-- Start RECORDS SHOWN --

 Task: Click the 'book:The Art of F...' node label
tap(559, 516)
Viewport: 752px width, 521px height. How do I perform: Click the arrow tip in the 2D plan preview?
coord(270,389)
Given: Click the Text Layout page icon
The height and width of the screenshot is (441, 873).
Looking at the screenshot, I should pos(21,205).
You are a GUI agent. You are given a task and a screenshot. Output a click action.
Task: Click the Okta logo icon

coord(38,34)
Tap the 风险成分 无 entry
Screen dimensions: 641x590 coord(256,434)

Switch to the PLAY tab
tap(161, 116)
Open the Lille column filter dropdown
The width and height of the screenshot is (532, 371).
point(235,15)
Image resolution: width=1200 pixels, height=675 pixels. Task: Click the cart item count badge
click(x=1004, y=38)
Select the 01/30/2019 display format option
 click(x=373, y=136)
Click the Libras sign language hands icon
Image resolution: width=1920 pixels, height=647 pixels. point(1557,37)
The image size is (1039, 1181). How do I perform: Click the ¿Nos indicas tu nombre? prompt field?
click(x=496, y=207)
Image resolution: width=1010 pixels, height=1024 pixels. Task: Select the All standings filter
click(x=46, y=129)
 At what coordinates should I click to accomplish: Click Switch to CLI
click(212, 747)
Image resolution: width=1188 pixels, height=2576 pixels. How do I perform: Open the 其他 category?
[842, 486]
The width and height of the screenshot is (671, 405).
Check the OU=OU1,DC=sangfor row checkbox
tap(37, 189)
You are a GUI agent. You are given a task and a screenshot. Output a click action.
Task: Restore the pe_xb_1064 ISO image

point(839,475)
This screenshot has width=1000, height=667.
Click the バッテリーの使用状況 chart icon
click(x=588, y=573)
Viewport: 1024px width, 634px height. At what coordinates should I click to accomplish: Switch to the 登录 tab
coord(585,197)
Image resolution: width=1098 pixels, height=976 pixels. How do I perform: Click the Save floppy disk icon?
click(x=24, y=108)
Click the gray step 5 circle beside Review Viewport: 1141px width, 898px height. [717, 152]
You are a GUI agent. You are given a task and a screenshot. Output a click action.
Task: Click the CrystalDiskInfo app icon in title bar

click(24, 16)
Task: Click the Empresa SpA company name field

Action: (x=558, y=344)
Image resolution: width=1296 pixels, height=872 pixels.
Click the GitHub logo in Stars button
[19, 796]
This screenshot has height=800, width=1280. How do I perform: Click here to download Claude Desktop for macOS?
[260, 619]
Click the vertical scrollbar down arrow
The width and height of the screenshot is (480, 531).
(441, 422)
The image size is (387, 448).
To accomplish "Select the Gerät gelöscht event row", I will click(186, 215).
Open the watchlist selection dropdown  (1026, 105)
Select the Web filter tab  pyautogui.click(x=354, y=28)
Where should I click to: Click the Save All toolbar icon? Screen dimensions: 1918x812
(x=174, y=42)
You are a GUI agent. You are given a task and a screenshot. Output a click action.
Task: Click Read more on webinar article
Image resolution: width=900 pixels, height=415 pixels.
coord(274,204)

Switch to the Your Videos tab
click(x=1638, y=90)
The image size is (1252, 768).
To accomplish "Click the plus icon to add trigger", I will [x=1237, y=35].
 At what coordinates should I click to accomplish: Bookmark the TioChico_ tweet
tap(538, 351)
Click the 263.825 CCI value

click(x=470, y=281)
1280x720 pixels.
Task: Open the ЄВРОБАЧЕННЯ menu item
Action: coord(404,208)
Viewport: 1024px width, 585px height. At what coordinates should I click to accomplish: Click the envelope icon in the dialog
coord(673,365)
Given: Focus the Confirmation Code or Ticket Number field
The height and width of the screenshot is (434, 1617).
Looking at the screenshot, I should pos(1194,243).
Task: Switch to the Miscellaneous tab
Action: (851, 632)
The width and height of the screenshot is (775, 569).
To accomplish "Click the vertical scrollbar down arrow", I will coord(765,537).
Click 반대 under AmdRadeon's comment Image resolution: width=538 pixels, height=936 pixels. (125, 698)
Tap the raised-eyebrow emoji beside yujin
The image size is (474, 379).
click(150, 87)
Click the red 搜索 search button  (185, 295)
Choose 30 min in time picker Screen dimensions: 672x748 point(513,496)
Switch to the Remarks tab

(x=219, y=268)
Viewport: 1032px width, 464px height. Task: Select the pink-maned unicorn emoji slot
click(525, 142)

-- End RECORDS SHOWN --

REQUIREMENTS: Count the lines of the material above that contain the string "dimensions", matching case exactly. Reply with the number alone.

FINAL ANSWER: 3